_Extracted entries:_

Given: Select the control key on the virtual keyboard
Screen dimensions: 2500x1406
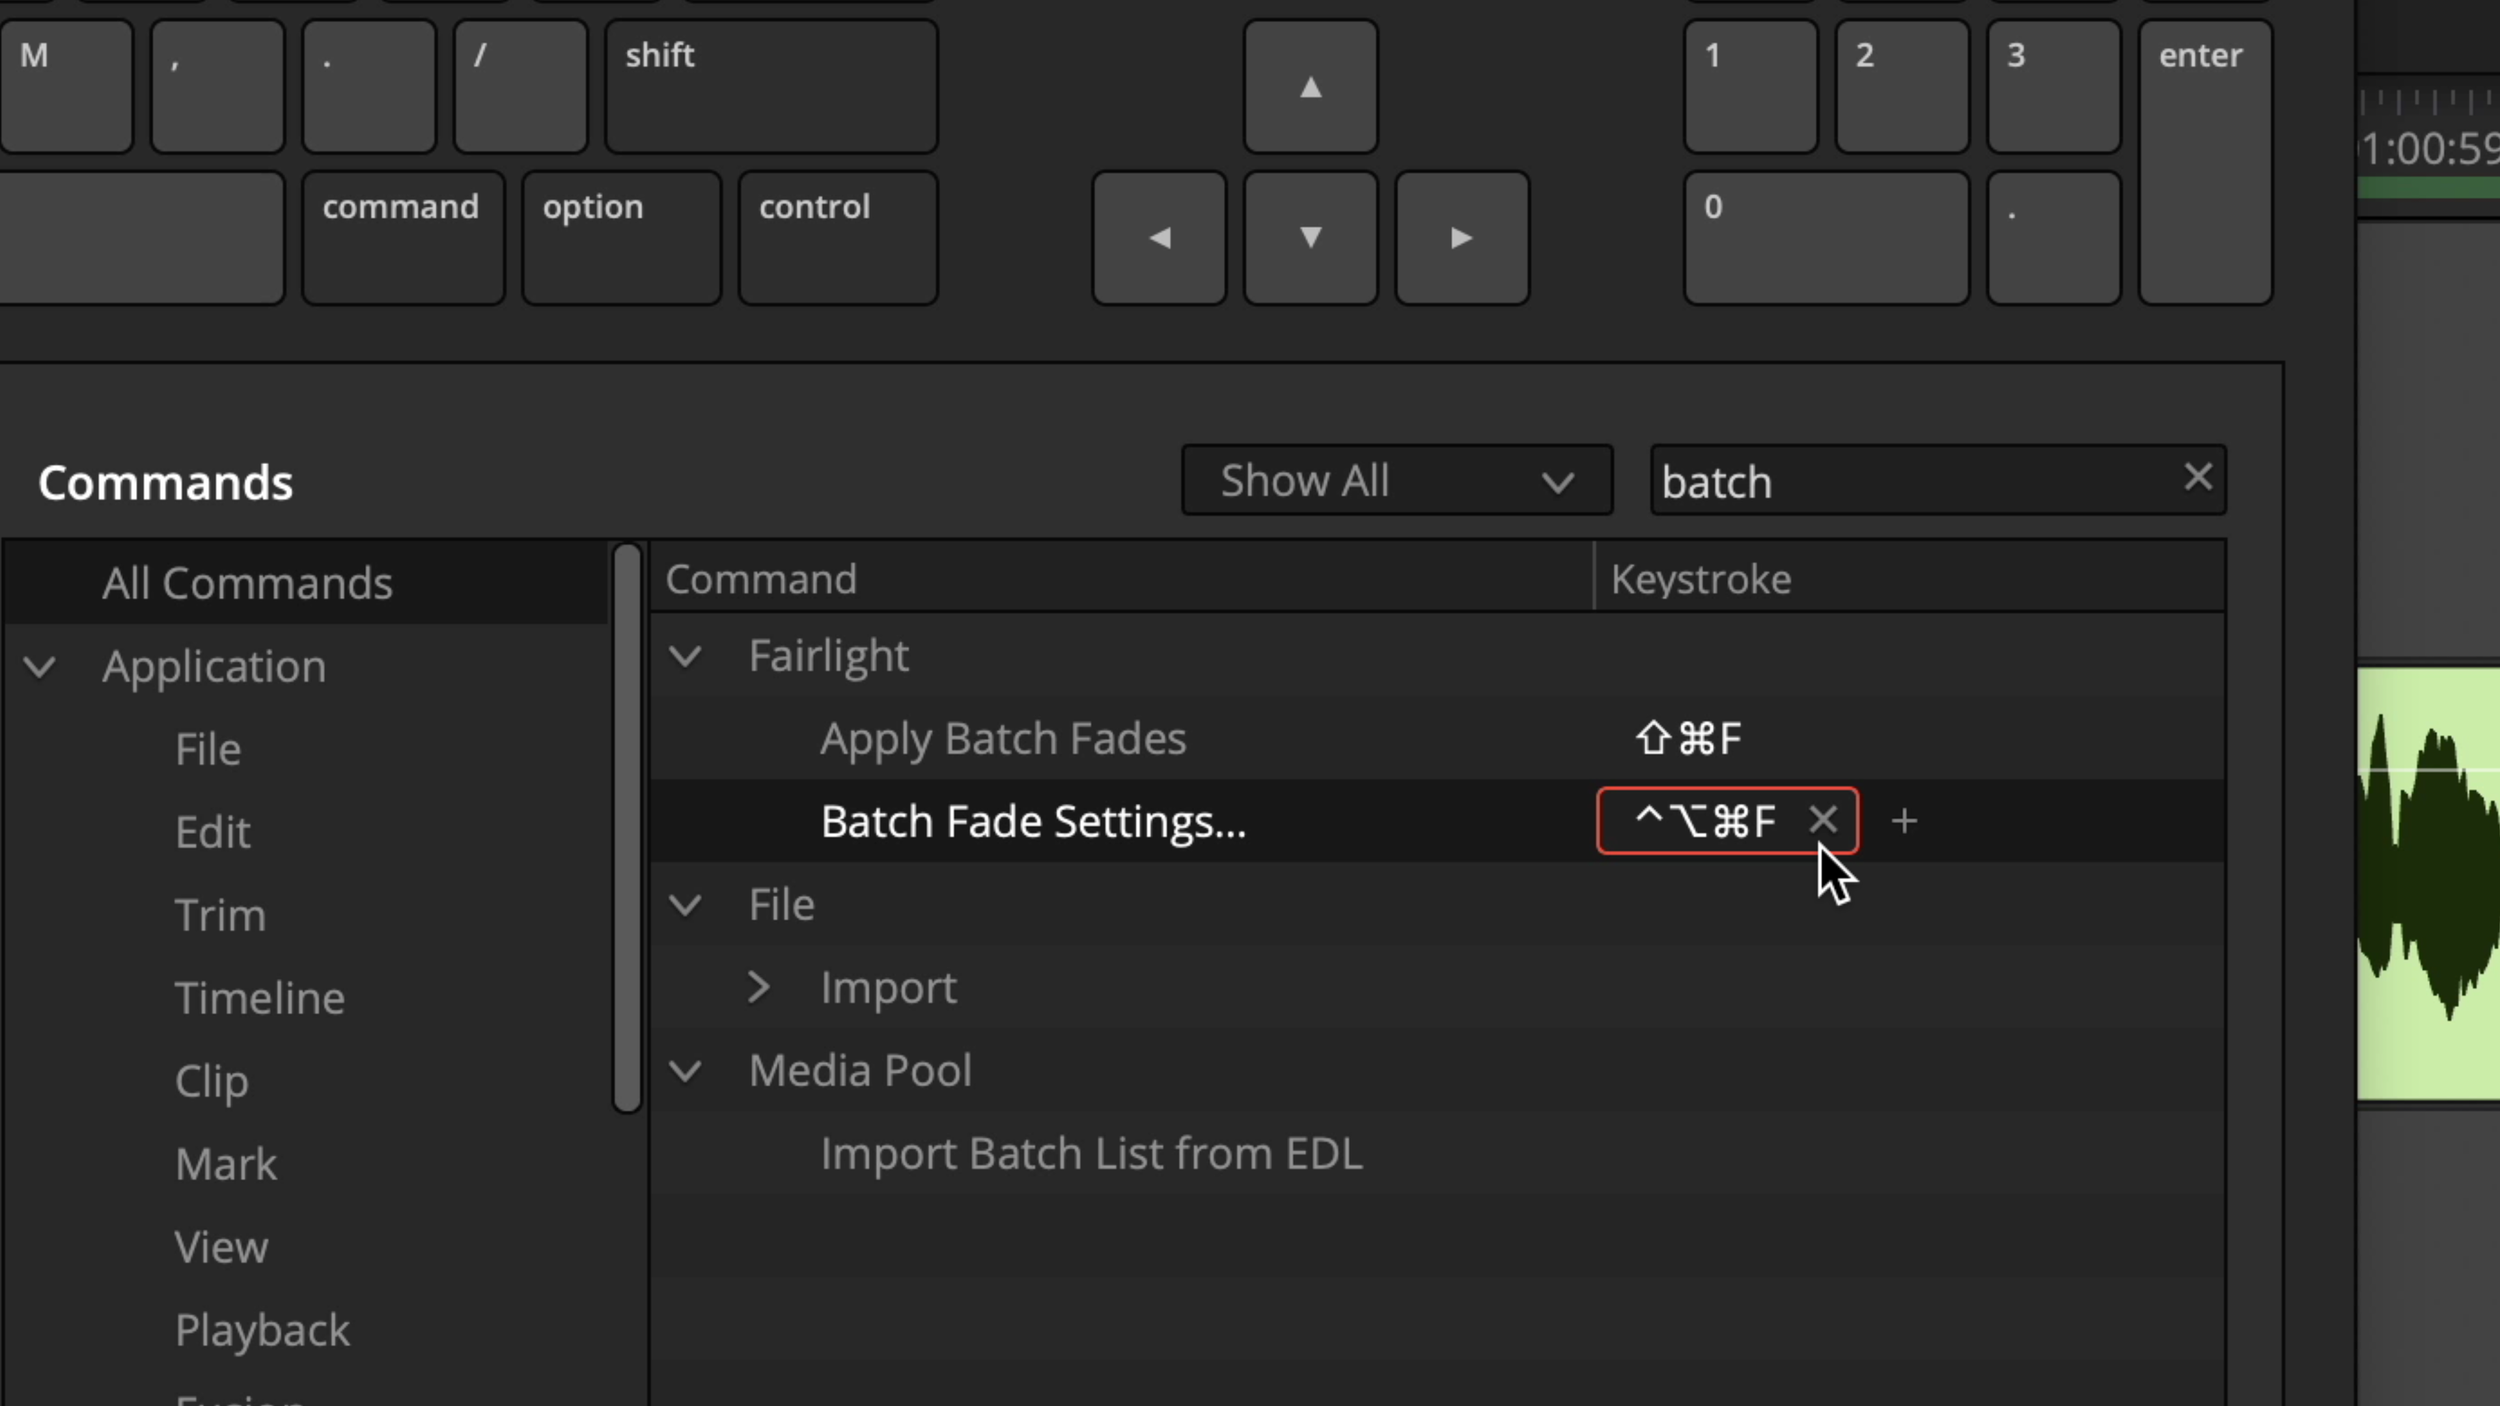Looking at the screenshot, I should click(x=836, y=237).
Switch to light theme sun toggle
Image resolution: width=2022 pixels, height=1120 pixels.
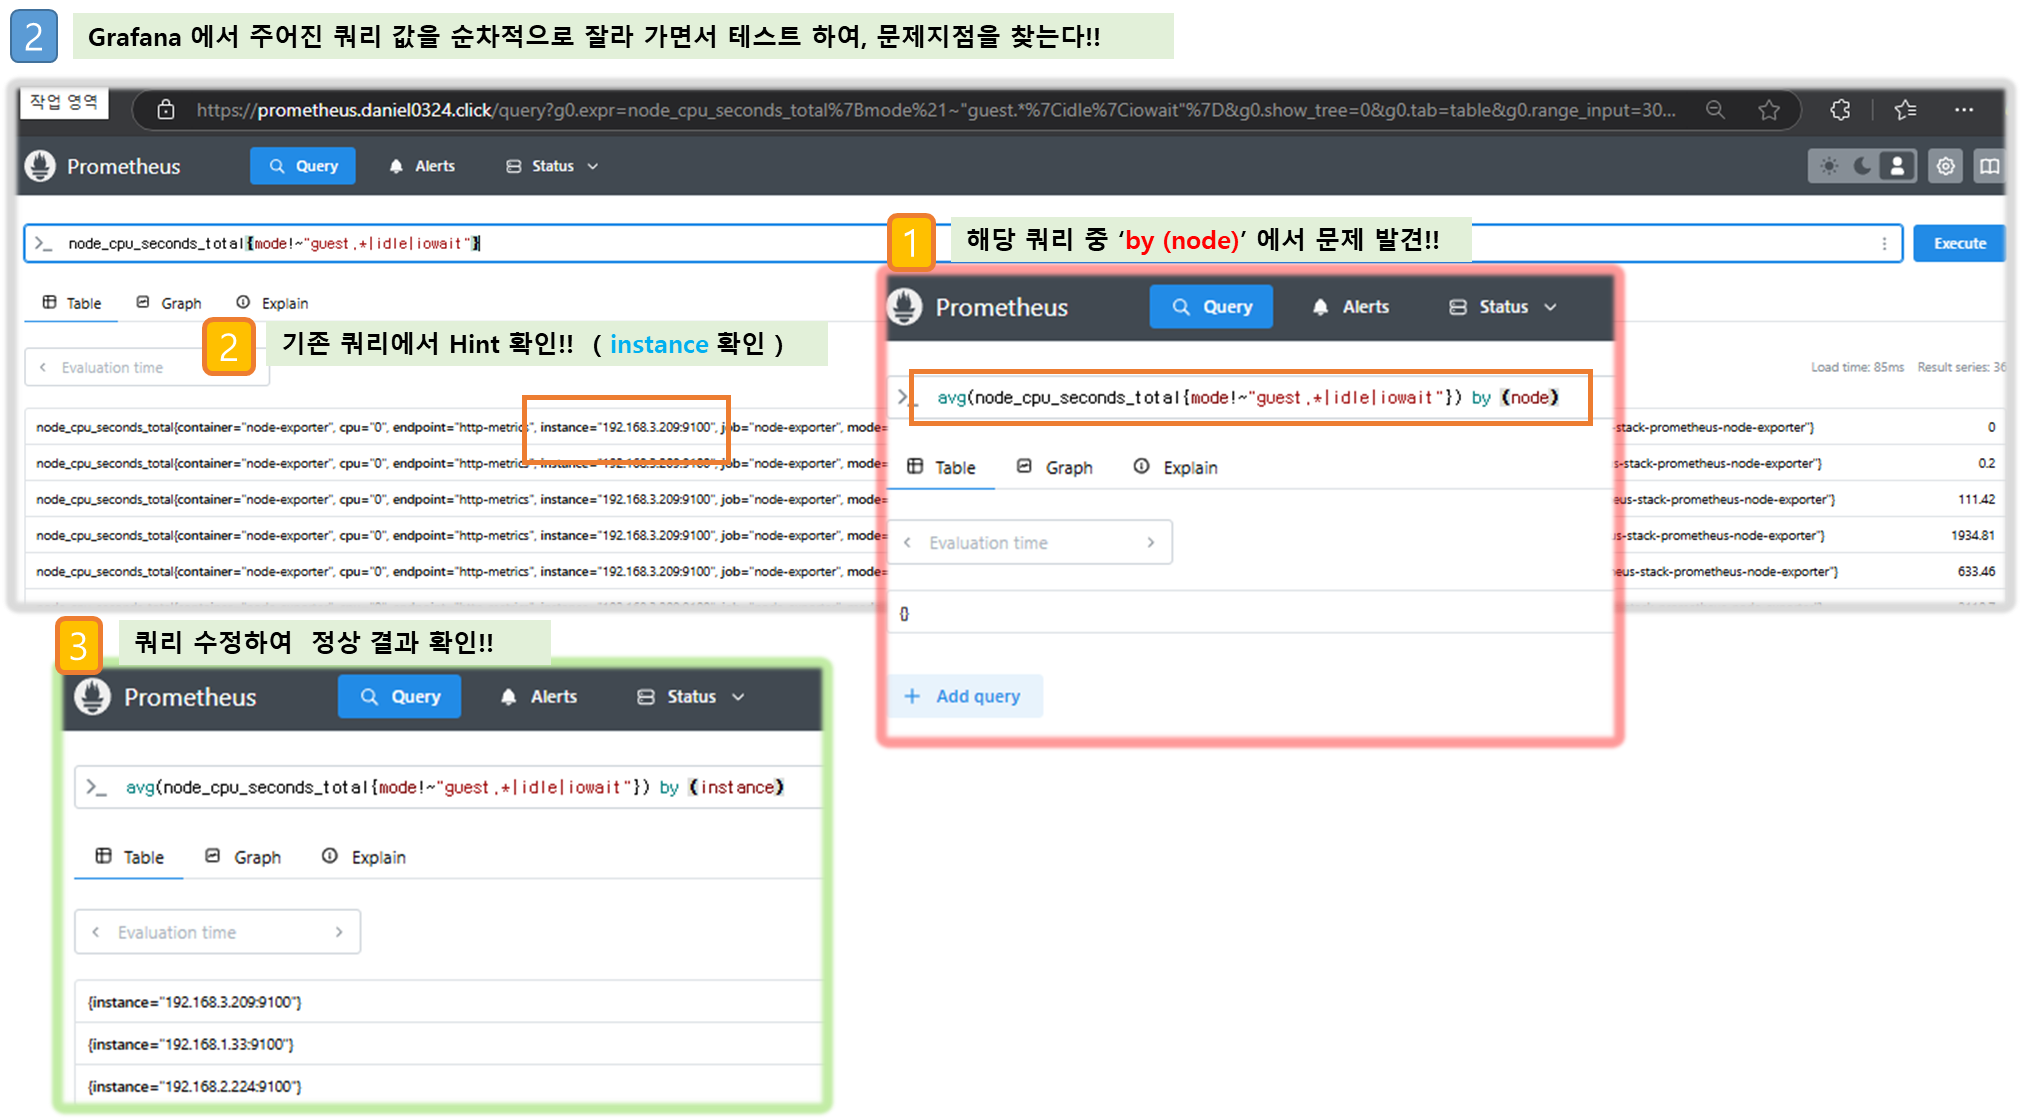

_Work item:_
All the records above need to be given again word for word. Skip the pictures.

_Written response:_
Given: Select the control key on the virtual keyboard
Screen dimensions: 2500x1406
Looking at the screenshot, I should click(x=836, y=237).
Switch to light theme sun toggle
Image resolution: width=2022 pixels, height=1120 pixels.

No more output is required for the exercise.